There is so much misinformation when it comes to the financial markets that it must seem like a daunting task for a novice player to separate the riff from the raff. One would think that with the passage of time the situation would improve, but its only worsened. However, there is a ray of light which will eventually turn into a massive beam; traditional finance sites are losing eyeballs, and the level of dissatisfaction has now hit a critical mass, which means that this sector is ripe for a trend change. We can state without a doubt that when this trend change occurs many established sites and business in this sector will vanish.
Most of Today’s Experts Hide Behind GibberishThey use complex fundamental terms or complex technical analysis studies to justify their position.

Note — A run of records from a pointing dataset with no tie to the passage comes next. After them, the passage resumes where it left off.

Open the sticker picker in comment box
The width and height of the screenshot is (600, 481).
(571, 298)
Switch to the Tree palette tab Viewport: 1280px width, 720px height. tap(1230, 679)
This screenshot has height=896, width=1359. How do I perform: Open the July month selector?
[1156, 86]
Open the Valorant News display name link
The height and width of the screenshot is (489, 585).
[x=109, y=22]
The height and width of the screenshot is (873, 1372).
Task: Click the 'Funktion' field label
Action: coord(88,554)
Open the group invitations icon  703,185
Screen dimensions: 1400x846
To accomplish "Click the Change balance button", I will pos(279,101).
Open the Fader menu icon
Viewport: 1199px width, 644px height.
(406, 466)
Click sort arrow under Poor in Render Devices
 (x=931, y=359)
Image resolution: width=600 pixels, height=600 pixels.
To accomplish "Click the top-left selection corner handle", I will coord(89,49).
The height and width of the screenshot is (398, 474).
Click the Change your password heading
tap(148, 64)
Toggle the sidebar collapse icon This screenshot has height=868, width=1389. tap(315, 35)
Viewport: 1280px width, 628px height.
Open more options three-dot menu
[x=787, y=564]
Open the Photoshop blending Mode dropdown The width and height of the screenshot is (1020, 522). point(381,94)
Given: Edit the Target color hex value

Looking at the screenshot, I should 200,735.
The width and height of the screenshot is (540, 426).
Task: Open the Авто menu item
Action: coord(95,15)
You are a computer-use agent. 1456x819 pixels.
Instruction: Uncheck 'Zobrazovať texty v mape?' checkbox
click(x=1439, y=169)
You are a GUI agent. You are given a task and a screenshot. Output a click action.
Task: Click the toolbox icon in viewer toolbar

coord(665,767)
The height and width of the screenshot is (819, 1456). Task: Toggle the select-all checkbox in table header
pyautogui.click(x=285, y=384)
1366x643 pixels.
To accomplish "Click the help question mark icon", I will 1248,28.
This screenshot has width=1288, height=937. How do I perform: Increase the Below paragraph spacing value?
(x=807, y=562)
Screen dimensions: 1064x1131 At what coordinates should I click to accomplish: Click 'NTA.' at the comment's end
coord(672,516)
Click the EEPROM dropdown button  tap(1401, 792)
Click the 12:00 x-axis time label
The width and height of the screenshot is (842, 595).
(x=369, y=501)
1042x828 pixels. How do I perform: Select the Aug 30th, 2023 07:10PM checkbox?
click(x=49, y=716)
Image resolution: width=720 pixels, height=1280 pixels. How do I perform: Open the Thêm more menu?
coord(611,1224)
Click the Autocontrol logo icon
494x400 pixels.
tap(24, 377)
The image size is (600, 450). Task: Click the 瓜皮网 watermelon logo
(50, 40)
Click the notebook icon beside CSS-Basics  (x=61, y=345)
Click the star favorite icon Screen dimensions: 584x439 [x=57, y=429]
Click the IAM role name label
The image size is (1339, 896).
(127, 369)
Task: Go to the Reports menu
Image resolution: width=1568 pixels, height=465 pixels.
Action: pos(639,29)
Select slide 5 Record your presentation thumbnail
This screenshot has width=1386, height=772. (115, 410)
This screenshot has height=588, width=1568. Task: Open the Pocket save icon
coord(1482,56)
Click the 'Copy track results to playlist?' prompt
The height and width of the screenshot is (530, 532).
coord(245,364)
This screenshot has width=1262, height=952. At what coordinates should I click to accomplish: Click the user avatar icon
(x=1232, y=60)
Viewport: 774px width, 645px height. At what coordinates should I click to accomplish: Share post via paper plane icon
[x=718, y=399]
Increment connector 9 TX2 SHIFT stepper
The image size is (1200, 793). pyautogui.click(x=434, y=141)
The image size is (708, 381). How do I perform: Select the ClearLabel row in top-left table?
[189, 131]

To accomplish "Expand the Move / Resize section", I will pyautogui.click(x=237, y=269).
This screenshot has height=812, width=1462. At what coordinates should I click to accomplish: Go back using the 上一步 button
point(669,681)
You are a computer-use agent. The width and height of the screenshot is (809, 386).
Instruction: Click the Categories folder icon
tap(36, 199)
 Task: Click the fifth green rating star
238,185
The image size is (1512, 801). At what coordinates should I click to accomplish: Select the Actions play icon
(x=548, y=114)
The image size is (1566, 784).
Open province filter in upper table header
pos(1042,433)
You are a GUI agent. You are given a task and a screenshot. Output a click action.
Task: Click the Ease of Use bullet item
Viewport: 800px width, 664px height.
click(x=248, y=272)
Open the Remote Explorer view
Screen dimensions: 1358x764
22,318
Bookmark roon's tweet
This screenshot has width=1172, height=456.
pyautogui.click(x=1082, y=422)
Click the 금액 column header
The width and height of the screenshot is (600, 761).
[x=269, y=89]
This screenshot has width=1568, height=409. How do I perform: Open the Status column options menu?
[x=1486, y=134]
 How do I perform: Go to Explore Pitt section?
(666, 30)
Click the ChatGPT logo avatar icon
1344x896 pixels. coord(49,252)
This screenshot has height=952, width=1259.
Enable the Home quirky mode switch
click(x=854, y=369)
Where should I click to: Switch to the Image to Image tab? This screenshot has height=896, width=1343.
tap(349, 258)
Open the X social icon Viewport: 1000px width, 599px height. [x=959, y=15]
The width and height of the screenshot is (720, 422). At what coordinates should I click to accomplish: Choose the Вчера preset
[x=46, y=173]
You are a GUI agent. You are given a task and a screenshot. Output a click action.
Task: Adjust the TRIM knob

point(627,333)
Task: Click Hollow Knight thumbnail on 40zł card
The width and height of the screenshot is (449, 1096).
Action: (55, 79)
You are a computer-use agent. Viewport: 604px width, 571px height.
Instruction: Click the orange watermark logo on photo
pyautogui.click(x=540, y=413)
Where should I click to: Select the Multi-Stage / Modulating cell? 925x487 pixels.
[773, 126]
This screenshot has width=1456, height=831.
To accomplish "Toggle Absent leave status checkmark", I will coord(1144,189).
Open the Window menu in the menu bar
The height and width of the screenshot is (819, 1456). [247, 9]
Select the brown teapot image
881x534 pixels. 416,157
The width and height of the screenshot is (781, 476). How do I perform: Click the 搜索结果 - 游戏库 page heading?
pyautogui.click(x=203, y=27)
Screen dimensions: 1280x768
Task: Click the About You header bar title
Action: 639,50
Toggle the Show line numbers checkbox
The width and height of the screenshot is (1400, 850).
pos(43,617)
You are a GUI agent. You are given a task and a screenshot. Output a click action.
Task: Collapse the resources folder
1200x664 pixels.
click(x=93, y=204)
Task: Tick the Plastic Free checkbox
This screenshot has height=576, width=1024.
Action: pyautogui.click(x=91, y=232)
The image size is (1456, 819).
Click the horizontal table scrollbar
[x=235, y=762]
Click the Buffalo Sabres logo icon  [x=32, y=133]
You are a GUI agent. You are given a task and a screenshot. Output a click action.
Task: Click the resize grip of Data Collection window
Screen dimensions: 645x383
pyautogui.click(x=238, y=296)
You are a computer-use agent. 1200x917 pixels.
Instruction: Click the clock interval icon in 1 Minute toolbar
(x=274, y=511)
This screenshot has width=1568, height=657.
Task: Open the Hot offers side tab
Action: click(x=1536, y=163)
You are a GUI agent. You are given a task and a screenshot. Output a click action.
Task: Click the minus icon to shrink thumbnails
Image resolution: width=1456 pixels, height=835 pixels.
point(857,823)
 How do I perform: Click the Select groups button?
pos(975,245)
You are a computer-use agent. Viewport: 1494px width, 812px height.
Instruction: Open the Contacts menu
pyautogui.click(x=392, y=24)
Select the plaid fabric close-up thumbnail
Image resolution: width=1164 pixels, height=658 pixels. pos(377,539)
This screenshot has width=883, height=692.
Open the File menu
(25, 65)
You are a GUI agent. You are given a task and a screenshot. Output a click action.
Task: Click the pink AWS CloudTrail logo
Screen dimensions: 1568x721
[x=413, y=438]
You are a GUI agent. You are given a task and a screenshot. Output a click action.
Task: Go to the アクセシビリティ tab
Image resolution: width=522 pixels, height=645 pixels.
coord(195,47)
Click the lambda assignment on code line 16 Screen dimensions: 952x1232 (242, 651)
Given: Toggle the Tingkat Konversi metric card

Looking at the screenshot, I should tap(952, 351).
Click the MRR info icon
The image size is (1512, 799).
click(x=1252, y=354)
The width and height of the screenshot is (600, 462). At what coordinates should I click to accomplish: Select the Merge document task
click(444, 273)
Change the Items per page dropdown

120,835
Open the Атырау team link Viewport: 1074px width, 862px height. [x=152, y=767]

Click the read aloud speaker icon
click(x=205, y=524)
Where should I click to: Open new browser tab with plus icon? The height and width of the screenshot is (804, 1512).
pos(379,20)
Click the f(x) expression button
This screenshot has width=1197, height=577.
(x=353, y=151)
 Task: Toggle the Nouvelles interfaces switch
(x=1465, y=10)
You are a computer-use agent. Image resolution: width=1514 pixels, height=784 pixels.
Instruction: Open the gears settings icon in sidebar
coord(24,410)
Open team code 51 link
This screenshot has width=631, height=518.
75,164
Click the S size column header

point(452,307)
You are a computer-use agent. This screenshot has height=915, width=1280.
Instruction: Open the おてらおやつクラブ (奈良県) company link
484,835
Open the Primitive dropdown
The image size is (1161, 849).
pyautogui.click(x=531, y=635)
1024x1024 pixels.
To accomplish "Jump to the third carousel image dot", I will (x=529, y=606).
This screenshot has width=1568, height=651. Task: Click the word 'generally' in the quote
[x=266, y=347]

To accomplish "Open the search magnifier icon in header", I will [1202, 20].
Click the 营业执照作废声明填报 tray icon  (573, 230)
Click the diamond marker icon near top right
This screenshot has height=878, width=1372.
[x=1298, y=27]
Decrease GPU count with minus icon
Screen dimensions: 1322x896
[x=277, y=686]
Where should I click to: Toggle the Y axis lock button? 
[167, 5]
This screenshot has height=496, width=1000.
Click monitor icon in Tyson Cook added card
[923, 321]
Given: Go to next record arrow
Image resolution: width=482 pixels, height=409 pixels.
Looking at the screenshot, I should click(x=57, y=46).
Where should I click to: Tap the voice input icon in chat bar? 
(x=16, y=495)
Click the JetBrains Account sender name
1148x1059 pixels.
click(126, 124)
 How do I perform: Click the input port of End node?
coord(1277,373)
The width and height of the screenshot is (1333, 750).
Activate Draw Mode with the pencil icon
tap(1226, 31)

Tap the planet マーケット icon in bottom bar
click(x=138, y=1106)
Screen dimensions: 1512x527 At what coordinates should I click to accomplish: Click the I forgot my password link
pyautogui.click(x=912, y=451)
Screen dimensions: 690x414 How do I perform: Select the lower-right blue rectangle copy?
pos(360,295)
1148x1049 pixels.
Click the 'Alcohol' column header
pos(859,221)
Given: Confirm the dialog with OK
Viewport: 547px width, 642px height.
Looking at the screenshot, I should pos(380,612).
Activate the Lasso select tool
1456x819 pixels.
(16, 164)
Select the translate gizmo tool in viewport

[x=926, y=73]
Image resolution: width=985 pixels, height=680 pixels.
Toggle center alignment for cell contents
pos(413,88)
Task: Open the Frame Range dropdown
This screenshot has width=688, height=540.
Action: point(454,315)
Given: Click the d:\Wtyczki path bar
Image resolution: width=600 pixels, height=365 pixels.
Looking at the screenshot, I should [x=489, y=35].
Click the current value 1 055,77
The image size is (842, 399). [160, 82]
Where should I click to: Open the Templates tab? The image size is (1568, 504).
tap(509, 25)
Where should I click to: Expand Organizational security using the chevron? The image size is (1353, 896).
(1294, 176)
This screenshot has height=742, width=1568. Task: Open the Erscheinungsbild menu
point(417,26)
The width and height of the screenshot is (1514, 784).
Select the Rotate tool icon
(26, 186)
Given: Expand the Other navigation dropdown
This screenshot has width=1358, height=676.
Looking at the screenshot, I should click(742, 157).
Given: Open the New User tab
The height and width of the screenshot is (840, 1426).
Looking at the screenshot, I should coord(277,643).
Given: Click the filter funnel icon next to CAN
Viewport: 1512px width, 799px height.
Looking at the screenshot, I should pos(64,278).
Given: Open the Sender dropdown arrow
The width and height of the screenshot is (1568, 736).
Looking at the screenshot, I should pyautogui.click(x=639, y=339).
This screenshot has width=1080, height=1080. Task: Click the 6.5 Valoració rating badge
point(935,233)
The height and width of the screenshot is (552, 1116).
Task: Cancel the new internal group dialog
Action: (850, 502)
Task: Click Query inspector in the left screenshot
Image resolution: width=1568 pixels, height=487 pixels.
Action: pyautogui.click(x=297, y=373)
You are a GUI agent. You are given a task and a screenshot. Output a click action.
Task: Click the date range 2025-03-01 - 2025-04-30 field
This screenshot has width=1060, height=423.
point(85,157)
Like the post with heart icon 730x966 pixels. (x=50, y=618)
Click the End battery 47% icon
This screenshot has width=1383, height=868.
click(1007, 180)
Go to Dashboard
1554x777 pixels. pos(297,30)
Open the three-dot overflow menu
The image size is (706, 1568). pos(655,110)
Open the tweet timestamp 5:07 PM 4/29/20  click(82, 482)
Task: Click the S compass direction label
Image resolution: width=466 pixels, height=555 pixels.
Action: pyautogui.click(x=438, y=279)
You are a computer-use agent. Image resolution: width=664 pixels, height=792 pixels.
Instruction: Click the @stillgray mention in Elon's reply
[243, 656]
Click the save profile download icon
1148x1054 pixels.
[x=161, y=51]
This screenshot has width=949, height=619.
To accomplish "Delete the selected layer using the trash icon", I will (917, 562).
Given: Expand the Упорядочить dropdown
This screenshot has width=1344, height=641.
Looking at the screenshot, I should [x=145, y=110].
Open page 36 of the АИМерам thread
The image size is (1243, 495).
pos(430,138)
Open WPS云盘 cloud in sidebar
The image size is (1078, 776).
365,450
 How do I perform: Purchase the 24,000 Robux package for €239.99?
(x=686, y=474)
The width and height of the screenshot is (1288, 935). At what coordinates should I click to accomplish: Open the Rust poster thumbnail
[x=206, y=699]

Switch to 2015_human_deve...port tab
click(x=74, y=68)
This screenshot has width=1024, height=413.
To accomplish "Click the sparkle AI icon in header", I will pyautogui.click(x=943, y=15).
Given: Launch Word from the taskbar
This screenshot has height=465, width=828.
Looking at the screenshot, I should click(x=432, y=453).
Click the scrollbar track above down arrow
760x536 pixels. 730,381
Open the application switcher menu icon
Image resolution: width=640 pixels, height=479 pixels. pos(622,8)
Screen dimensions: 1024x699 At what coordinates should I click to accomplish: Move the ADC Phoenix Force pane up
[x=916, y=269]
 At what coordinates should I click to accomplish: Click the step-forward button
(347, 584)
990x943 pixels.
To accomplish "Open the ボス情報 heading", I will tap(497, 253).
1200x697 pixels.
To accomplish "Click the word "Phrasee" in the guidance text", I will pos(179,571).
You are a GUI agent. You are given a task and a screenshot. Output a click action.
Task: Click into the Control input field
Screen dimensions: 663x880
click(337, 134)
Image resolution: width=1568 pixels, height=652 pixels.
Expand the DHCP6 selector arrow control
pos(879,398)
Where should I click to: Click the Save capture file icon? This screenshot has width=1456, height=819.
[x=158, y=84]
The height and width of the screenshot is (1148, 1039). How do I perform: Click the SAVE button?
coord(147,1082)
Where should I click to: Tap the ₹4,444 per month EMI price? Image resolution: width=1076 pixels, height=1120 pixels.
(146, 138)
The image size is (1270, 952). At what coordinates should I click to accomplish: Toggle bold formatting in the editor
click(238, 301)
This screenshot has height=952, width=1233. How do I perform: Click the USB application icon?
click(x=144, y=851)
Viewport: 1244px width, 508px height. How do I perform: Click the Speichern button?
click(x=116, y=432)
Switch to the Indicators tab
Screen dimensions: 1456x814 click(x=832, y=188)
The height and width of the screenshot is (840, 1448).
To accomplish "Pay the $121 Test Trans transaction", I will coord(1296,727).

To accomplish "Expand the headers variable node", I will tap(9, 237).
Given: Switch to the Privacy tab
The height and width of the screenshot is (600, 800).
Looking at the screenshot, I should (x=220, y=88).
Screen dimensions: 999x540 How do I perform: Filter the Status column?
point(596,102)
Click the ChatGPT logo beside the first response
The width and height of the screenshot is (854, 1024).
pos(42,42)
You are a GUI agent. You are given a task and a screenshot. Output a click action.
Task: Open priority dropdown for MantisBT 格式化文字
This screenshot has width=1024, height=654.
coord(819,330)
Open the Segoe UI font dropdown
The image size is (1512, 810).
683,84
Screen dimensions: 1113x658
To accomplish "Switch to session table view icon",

A simple examination will reveal that over 80% of these guys are full of it and that they only reason they come up with that mumbo jumbo is to make it look like they know what they are talking about when the opposite is probably closer to the truth.
While we do favour some aspects of Technical Analysis, we are not TA fanatics. We have done our level best to present these tools in a simplified manner without trying to fixate on complex formations (Head and shoulders, wedge formations, etc.) and we will continue to look for ways to simplify the technical analysis aspect even more.